The sculpture was installed in the Prague-Zizkov neighbourhood, on a small lot near a tram stop and close to the place in which Seifert spent his childhood.

The idea of installing a memorial to Seifert was pushed through by the owners of a nearby house who also own the small lot.

Last year, the Jaroslav Seifert Foundation was established at the Czech centre of the International PEN Club to raise the money needed to make the sculpture.

During the unveiling ceremony, Culture Minister Daniel Herman said Czech society belatedly paid tribute to its only winner of the Nobel prize for literature.

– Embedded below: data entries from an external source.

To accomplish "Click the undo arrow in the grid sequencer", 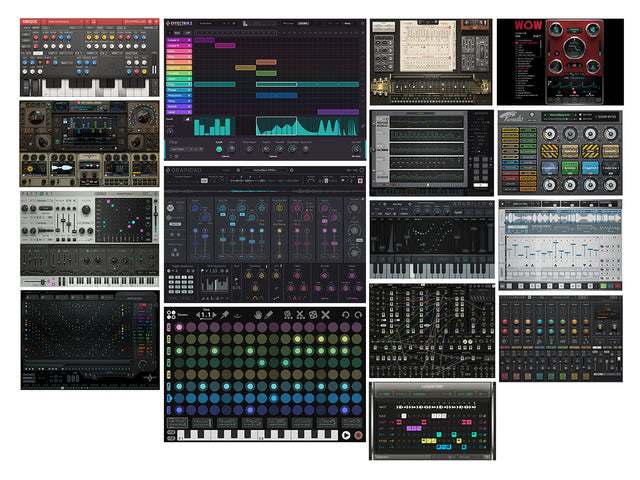I will [344, 313].
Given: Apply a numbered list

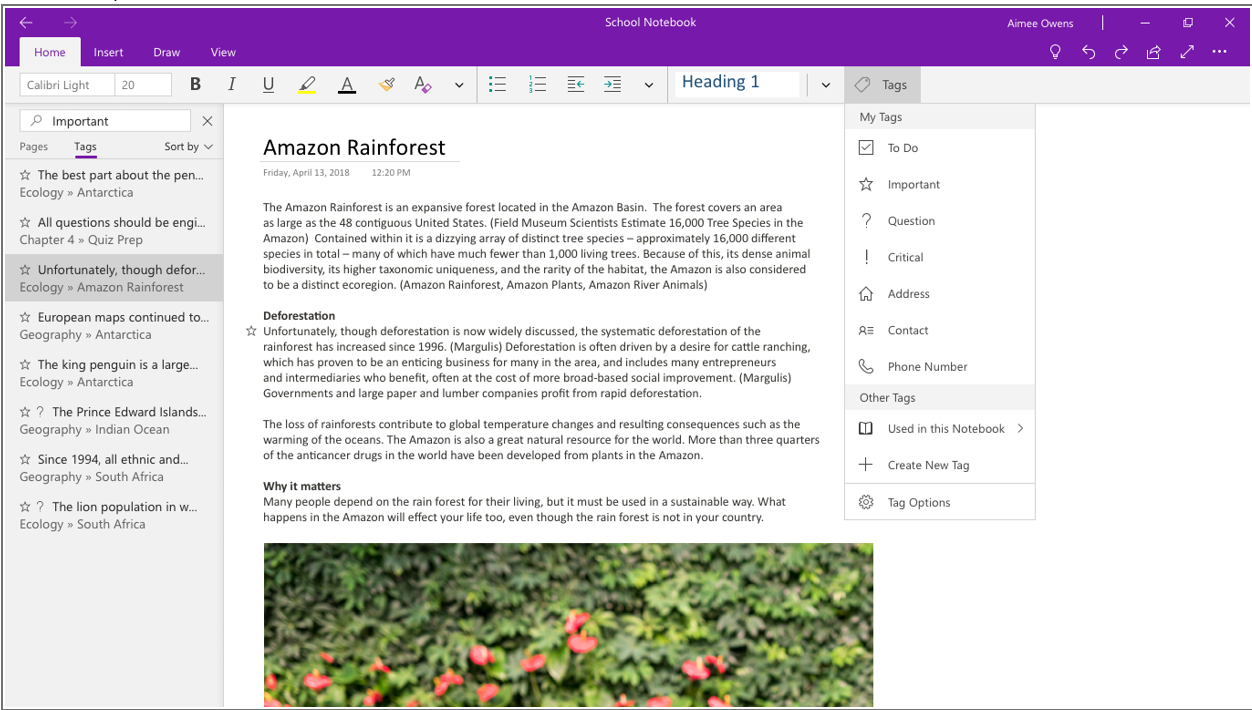Looking at the screenshot, I should [537, 84].
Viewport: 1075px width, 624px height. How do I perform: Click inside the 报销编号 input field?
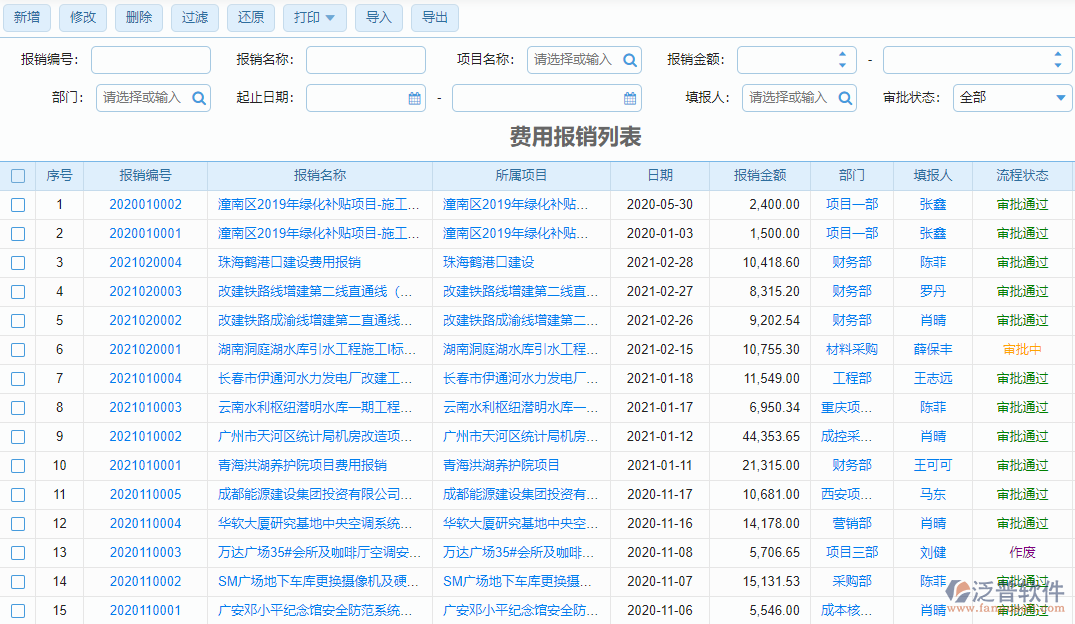150,59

Recalling the year when Jaroslav Seifert won the Nobel prize for literature, Herman said it was “a time than can be called the dark age of the 20th century” and Seifert’s awarding “was not spoken of very much then.”

In 1977, Seifert was one of the signatories of the Charter 77 human rights manifesto whom the Czechoslovak communist regime persecuted.

On Seifert’s 100th birth anniversary in 2001, a memorial plaque was unveiled on the house that was his birthplace.

Zdenek Lukes, a historian of architecture, said the new memorial resonated with the interwar era of modern art and at the same time perfectly fitted the genius loci of the charming Zizkov neighbourhood” more than Seifert’s previous statues or busts that were mostly figural and realistic.

Seifert is considered a leading representative of the Czech artistic avant-garde of the 1920s.